Indications are that Monday’s rest was to keep him fresh for the Jackets and the Leafs would want Woll for Saturday in Ottawa, another Atlantic Division game in which they hope to extend their first-place lead.

“We have a 1A and 1B, in no particular order,” winger Reaves said of Woll and the injured Anthony Stolarz, who led the league with a .927 save percentage before minor knee surgery. Stolarz has just resumed skating on his own.

“Stolie was playing well, went down, and Woll kept going,” Reaves said. “He’s been light’s out for us since. The way the NHL is now, a lot of teams use two goalies and we’ll need both.”

Berube said Woll’s penchant for physical preparedness led to the decision to “pull back” from him practising in favour of a maintenance day.

“He works extremely hard, tries on every play,” Berube noted. “If he was out there today, he’s going to be competing on every puck. He’s at the level where he’s playing a lot (already a career-high 25 games)  and needs his days.”

Also absent from practice were forwards Connor Dewar and Max Pacioretty, who both won’t face Columbus, Berube said. Dewar took a heavy hit in the Tampa game and has an upper-body issue. Pacioretty was scratched after getting an Auston Matthews’ friendly fire puck in the head Saturday in Montreal.

Reaves likely will replace Dewar, his first action since a highly scrutinized encounter with his opposite number, Canadiens enforcer Arber Xhekaj.

Seeking to fire up the lethargic Leafs from a 3-0 deficit at the time, the 38-year-old Reaves tried to goad Xhekaj.

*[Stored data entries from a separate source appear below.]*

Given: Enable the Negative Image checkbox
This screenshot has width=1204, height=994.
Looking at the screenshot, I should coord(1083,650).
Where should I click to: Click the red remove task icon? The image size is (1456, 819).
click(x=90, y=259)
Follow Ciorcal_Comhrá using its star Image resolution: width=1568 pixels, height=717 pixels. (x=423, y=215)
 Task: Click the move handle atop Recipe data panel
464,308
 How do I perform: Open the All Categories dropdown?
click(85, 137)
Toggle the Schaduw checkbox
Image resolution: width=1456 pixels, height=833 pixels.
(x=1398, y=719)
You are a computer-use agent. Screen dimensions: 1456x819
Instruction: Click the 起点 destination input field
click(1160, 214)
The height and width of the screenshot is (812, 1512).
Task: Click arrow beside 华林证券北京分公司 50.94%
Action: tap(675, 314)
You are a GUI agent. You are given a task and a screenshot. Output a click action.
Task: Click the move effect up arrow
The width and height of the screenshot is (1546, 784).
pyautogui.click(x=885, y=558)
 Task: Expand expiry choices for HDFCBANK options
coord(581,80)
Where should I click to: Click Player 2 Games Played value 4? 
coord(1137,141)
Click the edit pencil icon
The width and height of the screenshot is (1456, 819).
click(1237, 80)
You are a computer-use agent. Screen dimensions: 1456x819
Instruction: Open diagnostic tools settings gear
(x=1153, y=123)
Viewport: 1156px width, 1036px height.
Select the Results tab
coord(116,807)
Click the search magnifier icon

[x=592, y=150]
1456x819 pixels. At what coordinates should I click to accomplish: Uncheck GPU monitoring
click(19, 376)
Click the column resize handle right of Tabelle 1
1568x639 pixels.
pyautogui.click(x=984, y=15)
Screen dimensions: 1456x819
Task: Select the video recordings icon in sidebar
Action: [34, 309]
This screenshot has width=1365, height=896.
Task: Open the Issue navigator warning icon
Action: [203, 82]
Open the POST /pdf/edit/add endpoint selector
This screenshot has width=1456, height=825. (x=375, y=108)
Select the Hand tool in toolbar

While like-minded scrappers usually engage, the latter refused, gesturing to the scoreboard trying to make Reaves look silly.

From that point, the Leafs scored seven unanswered.

“When you’re a younger guy and you do that to somebody who has been in the league that long, maybe that guy’s not going to give you (a fight) when you need one,” Reaves lectured. “Any time there’s a fight now, (it’s) somebody who needs momentum. If he needed momentum and asked me, I’d give it to him and expect it back. I’d have been obliged if he had done it there.

“But if you want to point at the scoreboard and get rattled off for seven, that’s tough luck.”

Much of the Leafs recent scoring is from star power. Matthews has goals in four straight games for the first time in this injury-hampered year, linemate Matthew Knies adding two more on Monday, Mitch Marner with two assists and three points and William Nylander with another breakaway goal.

Berube sees it all as an extension of his remarks earlier this week, that all his forwards are finding different ways to score from the tenets of the club’s defensive-oriented system.

“We were doing a good job of pushing through the neutral zone and creating offence that way,” Berube added Tuesday. “Willy’s breakaways and opportunities … everybody plays so tight on you now, you have to push out on people, be strong in your battles. Just getting pucks out of your zone doesn’t always have to be on the tape, but we’re hitting that slash guy a lot and it creates opportunities for us with people coming underneath.

“In the offensive zone, I think there’s a lot more movement, our defence is more active. We’re shooting a lot more pucks from the top through traffic and creating things that way. Our 1-3-1 set-ups and cycles look like they’re coming around and we’re working on them more (through a return to a semi-regular practice schedule as games thin out).”